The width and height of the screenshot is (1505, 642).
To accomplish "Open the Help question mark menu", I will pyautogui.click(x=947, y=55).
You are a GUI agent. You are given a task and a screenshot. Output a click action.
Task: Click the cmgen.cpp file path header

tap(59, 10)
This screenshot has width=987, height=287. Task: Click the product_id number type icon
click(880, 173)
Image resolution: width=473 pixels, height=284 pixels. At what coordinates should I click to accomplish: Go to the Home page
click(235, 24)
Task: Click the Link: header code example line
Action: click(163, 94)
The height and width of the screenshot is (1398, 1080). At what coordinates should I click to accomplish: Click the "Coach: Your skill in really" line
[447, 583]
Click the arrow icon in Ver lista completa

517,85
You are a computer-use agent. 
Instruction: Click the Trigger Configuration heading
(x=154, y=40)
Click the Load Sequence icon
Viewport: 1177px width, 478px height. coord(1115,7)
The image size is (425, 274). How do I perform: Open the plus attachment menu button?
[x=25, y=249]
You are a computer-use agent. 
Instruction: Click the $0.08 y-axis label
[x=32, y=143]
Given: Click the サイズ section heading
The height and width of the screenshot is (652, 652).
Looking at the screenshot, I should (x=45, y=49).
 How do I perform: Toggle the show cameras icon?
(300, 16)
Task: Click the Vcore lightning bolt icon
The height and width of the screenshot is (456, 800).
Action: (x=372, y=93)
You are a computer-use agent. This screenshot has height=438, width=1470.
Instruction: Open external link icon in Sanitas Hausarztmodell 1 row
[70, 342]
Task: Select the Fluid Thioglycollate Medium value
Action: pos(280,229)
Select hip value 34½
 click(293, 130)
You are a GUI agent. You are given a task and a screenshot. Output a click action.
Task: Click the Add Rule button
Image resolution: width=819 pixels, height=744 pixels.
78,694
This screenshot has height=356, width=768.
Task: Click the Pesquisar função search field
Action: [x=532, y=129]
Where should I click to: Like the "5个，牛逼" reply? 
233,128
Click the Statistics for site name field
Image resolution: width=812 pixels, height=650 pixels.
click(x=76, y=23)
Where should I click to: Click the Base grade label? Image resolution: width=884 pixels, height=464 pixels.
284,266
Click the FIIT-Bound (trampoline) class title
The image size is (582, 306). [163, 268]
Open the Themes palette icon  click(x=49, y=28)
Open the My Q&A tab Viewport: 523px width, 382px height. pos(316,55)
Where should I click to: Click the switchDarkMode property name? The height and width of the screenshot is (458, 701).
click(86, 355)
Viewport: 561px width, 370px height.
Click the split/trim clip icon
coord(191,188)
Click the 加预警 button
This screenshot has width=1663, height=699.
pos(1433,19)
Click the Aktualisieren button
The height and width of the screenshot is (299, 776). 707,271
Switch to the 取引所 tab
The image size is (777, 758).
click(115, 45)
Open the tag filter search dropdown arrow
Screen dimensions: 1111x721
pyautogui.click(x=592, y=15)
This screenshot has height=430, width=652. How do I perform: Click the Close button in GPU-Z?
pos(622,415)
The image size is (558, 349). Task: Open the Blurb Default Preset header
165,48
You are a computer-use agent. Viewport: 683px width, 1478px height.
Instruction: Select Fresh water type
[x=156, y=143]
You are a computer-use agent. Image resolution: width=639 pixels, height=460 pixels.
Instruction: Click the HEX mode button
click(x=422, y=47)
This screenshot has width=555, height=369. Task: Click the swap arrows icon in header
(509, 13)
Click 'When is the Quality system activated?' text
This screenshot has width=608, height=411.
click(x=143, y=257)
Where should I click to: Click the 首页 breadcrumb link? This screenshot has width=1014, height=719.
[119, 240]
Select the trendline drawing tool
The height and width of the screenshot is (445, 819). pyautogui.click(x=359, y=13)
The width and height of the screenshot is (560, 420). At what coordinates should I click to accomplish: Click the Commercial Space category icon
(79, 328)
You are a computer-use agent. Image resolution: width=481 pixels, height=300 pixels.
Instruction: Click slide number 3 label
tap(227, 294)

********************

Exercise: Count how many of the lines in the material include the word "agent", and state that number without anything else.

Result for this task: 8